Goal of the exercise — Check every line of the entries for "width", and copy the lines that hold it.

Records provided —
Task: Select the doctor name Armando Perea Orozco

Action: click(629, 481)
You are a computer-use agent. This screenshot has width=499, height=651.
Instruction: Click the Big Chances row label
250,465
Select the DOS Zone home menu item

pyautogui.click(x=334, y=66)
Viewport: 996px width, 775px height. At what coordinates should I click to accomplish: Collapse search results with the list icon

Your response —
You are a computer-use agent. This screenshot has width=499, height=651.
Viewport: 996px width, 775px height. At what coordinates should I click to accomplish: Collapse search results with the list icon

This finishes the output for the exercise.